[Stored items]

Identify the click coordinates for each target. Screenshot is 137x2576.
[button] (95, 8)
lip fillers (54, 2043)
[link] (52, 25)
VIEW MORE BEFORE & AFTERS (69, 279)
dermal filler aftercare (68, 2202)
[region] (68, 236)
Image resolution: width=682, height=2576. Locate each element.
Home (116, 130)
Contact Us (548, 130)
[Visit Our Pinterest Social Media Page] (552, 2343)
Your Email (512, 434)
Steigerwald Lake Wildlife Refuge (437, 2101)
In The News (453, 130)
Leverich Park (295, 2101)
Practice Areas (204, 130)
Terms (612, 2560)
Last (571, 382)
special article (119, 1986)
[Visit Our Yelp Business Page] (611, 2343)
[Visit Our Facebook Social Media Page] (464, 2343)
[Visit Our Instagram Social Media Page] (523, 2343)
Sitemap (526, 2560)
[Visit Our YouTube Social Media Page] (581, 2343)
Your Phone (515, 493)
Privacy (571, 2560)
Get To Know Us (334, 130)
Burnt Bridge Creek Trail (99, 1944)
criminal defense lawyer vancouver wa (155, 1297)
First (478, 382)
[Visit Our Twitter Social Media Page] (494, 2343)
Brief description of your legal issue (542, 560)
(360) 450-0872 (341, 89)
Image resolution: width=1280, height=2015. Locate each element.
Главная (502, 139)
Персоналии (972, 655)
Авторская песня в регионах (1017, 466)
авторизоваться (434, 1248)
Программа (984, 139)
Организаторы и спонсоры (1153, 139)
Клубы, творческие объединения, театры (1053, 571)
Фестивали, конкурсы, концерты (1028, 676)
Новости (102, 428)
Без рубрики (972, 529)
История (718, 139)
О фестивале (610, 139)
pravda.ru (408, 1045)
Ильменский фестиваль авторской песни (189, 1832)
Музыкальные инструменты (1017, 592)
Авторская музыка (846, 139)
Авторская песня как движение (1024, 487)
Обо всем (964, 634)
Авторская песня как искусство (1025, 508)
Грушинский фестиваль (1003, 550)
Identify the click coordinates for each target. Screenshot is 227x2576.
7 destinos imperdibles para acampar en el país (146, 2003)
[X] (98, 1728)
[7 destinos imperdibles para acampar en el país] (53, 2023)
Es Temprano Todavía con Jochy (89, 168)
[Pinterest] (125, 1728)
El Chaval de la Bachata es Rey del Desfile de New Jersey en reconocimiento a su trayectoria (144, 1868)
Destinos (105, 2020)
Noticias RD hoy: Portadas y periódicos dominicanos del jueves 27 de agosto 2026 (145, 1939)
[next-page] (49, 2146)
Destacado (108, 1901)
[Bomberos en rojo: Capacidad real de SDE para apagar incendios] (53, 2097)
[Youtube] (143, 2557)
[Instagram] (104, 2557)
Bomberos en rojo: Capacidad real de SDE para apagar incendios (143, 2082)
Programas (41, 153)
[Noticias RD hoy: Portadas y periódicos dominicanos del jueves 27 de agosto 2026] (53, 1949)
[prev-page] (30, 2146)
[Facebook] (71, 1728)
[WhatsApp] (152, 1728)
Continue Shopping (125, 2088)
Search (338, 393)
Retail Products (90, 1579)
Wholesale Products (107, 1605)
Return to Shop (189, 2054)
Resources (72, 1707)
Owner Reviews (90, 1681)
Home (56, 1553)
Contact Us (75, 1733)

• [Work order]: Copy out the data shown above in full. Match it exactly.

• [Result of the exercise]:
Identify the click coordinates for each target. Screenshot is 137x2576.
[button] (95, 8)
lip fillers (54, 2043)
[link] (52, 25)
VIEW MORE BEFORE & AFTERS (69, 279)
dermal filler aftercare (68, 2202)
[region] (68, 236)
Image resolution: width=682, height=2576. Locate each element.
Home (116, 130)
Contact Us (548, 130)
[Visit Our Pinterest Social Media Page] (552, 2343)
Your Email (512, 434)
Steigerwald Lake Wildlife Refuge (437, 2101)
In The News (453, 130)
Leverich Park (295, 2101)
Practice Areas (204, 130)
Terms (612, 2560)
Last (571, 382)
special article (119, 1986)
[Visit Our Yelp Business Page] (611, 2343)
[Visit Our Facebook Social Media Page] (464, 2343)
[Visit Our Instagram Social Media Page] (523, 2343)
Sitemap (526, 2560)
[Visit Our YouTube Social Media Page] (581, 2343)
Your Phone (515, 493)
Privacy (571, 2560)
Get To Know Us (334, 130)
Burnt Bridge Creek Trail (99, 1944)
criminal defense lawyer vancouver wa (155, 1297)
First (478, 382)
[Visit Our Twitter Social Media Page] (494, 2343)
Brief description of your legal issue (542, 560)
(360) 450-0872 (341, 89)
Image resolution: width=1280, height=2015. Locate each element.
Главная (502, 139)
Персоналии (972, 655)
Авторская песня в регионах (1017, 466)
авторизоваться (434, 1248)
Программа (984, 139)
Организаторы и спонсоры (1153, 139)
Клубы, творческие объединения, театры (1053, 571)
Фестивали, конкурсы, концерты (1028, 676)
Новости (102, 428)
Без рубрики (972, 529)
История (718, 139)
О фестивале (610, 139)
pravda.ru (408, 1045)
Ильменский фестиваль авторской песни (189, 1832)
Музыкальные инструменты (1017, 592)
Авторская музыка (846, 139)
Авторская песня как движение (1024, 487)
Обо всем (964, 634)
Авторская песня как искусство (1025, 508)
Грушинский фестиваль (1003, 550)
Identify the click coordinates for each target. Screenshot is 227x2576.
7 destinos imperdibles para acampar en el país (146, 2003)
[X] (98, 1728)
[7 destinos imperdibles para acampar en el país] (53, 2023)
Es Temprano Todavía con Jochy (89, 168)
[Pinterest] (125, 1728)
El Chaval de la Bachata es Rey del Desfile de New Jersey en reconocimiento a su trayectoria (144, 1868)
Destinos (105, 2020)
Noticias RD hoy: Portadas y periódicos dominicanos del jueves 27 de agosto 2026 (145, 1939)
[next-page] (49, 2146)
Destacado (108, 1901)
[Bomberos en rojo: Capacidad real de SDE para apagar incendios] (53, 2097)
[Youtube] (143, 2557)
[Instagram] (104, 2557)
Bomberos en rojo: Capacidad real de SDE para apagar incendios (143, 2082)
Programas (41, 153)
[Noticias RD hoy: Portadas y periódicos dominicanos del jueves 27 de agosto 2026] (53, 1949)
[prev-page] (30, 2146)
[Facebook] (71, 1728)
[WhatsApp] (152, 1728)
Continue Shopping (125, 2088)
Search (338, 393)
Retail Products (90, 1579)
Wholesale Products (107, 1605)
Return to Shop (189, 2054)
Resources (72, 1707)
Owner Reviews (90, 1681)
Home (56, 1553)
Contact Us (75, 1733)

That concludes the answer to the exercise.